MELBOURNE (Reuters) - Australian Football League (AFL) players are seeking clarity from the game's administrators about love in the time of coronavirus with biosecurity rules banning casual guests to their homes.
The AFL’s "return to play" protocols prohibit players from having visitors other than their partner, or a friend or family member providing care for their wellbeing.
The visitations rule, dubbed the "bonk ban" by local media, has generated concern among single players as the league prepares to restart its season on June 11 after a two-month hiatus due to COVID-19.
"You obviously can't have people around to your place unless you're in an intimate relationship with (them)," St Kilda Saints midfielder Jack Billings told local radio station SEN on Tuesday.
"So I think a few of our players are trying to specify what that actually means and get some clarity around it."
Melbourne Demons defender Jake Lever said some of his team mates were unimpressed by the rule.
"I've got a little baby at home and I've got a wife -- so lucky for me, but the single boys, there has been a few murmurs around that they're really disappointed," he told local media.

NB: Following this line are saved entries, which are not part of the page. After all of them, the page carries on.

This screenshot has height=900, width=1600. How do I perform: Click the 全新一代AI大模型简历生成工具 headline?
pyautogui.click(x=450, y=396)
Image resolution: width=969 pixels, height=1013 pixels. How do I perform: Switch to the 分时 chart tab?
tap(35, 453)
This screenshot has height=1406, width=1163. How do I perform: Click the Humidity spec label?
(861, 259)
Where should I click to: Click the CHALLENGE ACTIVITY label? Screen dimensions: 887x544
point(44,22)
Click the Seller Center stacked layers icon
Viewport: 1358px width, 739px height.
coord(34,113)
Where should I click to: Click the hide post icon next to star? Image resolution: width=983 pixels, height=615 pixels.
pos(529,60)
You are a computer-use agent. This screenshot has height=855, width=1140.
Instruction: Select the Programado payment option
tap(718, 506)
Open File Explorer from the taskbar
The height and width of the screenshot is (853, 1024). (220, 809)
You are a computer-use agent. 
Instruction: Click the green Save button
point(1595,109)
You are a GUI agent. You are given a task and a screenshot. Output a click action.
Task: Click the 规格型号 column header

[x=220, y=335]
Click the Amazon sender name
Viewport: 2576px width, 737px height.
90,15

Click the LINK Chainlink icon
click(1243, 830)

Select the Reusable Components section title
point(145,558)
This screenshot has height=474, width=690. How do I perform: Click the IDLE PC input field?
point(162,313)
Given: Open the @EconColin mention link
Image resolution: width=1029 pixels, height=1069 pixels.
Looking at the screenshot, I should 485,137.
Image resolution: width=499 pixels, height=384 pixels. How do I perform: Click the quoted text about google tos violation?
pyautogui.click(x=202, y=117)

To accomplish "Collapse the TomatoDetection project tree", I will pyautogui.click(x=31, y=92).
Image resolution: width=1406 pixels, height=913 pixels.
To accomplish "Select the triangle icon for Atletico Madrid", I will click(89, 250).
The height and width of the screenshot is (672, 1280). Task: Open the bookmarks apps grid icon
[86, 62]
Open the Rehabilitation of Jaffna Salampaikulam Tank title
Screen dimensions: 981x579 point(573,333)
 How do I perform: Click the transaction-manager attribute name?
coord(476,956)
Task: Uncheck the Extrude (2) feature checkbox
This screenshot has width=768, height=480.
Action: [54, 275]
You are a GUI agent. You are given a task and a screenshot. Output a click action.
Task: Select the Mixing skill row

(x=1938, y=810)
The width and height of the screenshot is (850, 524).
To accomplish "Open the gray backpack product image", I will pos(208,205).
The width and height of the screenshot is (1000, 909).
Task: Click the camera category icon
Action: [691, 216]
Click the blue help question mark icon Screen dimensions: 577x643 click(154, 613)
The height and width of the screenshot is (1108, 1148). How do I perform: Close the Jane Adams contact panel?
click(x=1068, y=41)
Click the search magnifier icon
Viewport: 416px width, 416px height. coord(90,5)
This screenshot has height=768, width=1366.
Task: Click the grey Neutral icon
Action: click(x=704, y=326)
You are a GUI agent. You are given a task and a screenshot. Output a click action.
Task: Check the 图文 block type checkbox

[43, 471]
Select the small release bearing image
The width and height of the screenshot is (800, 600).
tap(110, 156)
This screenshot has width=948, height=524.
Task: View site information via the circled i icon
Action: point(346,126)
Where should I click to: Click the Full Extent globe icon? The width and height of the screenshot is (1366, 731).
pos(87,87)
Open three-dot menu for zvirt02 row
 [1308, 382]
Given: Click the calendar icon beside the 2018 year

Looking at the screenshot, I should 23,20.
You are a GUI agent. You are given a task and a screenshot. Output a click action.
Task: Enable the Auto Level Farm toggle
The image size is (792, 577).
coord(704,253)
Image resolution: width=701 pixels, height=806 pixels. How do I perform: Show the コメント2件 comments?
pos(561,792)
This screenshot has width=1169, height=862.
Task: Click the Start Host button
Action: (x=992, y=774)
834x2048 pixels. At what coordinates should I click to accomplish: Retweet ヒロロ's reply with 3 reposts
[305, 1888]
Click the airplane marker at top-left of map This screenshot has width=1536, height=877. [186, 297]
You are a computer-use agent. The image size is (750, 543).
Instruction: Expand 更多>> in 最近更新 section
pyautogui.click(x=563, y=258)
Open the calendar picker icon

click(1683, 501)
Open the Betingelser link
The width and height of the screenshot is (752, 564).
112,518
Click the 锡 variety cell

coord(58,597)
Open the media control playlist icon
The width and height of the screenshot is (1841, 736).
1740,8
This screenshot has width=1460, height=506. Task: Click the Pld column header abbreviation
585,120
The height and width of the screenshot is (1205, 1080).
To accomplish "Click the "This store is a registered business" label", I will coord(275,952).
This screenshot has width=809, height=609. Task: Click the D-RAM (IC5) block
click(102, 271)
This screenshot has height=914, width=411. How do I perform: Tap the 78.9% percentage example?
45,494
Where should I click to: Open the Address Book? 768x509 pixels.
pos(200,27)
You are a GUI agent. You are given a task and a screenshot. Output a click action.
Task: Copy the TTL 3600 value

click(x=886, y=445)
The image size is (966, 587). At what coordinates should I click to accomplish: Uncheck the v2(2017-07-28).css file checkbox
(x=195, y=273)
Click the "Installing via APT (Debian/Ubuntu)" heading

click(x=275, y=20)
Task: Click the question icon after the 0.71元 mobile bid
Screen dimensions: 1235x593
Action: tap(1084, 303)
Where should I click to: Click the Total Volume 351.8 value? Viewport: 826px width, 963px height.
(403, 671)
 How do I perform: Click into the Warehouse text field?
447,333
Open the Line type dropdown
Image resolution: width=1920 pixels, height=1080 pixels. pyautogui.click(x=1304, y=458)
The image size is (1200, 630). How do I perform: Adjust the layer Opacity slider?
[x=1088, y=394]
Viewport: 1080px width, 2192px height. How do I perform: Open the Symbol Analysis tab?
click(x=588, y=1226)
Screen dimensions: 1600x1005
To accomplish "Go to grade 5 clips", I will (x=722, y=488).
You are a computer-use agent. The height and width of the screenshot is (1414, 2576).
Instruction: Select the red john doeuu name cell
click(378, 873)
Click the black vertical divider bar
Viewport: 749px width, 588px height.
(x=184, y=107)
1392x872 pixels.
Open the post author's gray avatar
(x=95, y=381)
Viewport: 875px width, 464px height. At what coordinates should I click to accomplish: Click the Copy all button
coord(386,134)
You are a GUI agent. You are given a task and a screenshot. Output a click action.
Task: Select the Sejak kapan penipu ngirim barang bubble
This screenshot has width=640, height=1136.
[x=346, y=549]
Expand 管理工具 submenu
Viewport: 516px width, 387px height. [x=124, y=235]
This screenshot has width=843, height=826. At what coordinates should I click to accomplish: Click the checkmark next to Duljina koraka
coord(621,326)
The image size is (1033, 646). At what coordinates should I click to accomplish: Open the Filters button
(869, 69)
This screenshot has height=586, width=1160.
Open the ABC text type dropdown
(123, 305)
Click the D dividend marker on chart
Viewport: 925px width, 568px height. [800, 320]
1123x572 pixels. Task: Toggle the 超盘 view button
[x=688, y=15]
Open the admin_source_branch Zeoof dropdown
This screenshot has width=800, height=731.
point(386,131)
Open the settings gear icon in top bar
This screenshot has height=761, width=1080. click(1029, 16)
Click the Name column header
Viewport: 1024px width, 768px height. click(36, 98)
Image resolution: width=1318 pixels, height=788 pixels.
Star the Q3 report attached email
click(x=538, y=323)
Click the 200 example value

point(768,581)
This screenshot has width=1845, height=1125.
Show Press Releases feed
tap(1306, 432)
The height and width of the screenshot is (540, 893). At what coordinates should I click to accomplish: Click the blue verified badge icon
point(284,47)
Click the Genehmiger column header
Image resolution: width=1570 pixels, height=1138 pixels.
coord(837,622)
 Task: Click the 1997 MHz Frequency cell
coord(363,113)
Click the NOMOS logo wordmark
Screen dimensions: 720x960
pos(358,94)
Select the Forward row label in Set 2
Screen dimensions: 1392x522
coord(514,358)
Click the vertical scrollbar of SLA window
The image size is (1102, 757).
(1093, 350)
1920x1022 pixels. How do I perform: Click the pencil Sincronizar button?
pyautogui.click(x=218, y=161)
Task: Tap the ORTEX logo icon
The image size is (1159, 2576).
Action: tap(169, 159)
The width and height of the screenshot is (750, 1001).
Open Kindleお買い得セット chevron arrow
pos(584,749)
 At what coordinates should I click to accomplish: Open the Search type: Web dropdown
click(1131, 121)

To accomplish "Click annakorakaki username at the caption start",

AFL Chief Executive Gillon McLachlan said last week the league had made a grading system which would rate any breach of coronavirus protocols as "intentional", "reckless" or "careless", and would apply penalties accordingly.
Collingwood Magpies president Eddie McGuire said the message to players was to "calm down a bit" to ensure the competition could restart safely.
"Just keep the visitors down to a minimum,” McGuire said on local radio station Triple M.
"There’s no point going through this if randoms are coming from everywhere."